If I put many kinects in my house as an array, create snapshots of the house of certain intervals, and be able to compare to one version to another, Will I be able to ask the array (or what ever is controlling it) where I left my keys in the house?
Build a 3D model of your entire neighborhood.
Convert it for use in your FPS of choice (Onslaught/ Tower defense style gameplay a plus).
Add realistic weapon drops and "spawn" points.
Drop in a few hundred AI bots, track their movements to see which positions are most/least effective.
Congratulations, you now have a battle-plan for the zombie apocalypse.
Wouldn't it be great - tweak this with GPS data or something similar, and then find some building that you think would be great for your multiplayer game. Simply walk around the building with a laptop and a Kinect, and after a few sweeps the software models the interior which you could use to import into your map editor...
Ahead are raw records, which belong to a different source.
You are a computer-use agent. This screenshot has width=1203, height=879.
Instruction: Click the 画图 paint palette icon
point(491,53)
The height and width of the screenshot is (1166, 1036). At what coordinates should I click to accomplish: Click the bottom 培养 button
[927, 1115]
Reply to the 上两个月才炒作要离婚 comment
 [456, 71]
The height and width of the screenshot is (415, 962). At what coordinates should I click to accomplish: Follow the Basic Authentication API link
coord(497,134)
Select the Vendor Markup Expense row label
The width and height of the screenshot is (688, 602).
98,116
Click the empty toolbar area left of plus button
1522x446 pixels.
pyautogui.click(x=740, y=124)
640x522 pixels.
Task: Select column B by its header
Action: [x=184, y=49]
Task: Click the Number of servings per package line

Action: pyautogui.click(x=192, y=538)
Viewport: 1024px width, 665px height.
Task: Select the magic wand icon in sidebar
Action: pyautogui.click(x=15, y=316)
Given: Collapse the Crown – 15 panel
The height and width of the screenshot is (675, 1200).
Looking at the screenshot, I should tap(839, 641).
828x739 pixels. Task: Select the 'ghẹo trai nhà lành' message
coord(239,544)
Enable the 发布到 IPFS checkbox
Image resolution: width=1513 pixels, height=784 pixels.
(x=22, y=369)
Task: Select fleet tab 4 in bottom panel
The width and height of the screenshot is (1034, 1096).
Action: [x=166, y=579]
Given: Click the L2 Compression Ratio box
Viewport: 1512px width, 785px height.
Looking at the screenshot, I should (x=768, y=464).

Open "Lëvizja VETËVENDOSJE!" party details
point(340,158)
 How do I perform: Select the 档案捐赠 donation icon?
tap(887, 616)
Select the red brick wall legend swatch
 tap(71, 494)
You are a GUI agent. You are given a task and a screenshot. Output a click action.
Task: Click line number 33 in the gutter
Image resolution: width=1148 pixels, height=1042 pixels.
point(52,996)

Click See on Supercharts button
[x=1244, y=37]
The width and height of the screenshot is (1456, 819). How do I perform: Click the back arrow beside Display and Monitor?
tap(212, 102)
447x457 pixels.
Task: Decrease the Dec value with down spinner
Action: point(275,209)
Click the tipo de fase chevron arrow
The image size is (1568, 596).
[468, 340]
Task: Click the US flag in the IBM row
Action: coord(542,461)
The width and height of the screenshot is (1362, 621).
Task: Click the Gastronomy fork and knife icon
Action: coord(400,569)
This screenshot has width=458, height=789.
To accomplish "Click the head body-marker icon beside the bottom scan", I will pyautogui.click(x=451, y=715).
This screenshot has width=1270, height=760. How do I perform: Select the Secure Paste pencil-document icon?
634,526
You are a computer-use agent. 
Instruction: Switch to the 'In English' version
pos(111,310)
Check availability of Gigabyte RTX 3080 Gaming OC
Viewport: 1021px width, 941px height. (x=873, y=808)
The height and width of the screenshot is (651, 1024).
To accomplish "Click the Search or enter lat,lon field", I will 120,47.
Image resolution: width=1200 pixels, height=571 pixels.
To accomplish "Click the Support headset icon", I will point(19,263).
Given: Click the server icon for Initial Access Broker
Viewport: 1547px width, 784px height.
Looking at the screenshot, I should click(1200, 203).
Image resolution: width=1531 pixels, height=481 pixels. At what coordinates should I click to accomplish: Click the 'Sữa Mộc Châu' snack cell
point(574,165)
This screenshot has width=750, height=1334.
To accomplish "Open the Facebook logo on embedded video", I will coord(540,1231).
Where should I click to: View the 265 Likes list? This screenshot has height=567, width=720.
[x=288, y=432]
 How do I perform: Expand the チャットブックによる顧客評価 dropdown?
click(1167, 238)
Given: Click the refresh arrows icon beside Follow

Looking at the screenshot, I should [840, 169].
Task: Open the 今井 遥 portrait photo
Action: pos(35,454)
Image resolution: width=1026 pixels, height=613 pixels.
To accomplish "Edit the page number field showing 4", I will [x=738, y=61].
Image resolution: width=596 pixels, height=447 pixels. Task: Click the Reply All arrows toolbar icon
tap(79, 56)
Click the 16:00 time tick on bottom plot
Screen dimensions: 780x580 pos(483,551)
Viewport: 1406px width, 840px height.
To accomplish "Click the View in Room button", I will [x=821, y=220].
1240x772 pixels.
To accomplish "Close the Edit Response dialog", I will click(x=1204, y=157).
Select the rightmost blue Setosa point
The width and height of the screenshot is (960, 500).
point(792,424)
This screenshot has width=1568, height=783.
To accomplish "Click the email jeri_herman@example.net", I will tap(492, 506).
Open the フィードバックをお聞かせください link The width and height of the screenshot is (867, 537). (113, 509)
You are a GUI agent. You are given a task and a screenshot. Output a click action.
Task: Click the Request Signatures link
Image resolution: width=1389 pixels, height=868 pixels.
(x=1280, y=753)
Epic fail for Microsoft. They invent such a versatile device, and all they can think to do with it is use it as a game controller.
Call me when a kinect or kinect-like device builds a 3D model that doesn't look like complete ass.
BeauHD. Worst editor since kdawson.
not "proprieterroize" :-)
Kinects?
Like anyone can even know that
proprieterroize (V): the introduction of proprietary or incompatible features to an otherwise standard product for the express purpose of limiting the customers' purchasing options in order to artificially drive up the product's cost.
A portmanteau of proprietary and terrorize often used to describe vendor lock in strategies.
"Although the two cables appear identical, I can't use a standard USB cable to charge my GPS; I have to use Garmin's proprieterrorized USB cable instead."
----
Appropriation would mean that they took control of the standard USB protocol to bend all users of it to their ultimate will; Instead they simply produce incompatible USB cables for their own products (not all USB products) to bend consumers to their will and establish vendor lock in.
It would be silly to think that a company would have to appropriate their own products. How does one forcefully gain control over something they already control?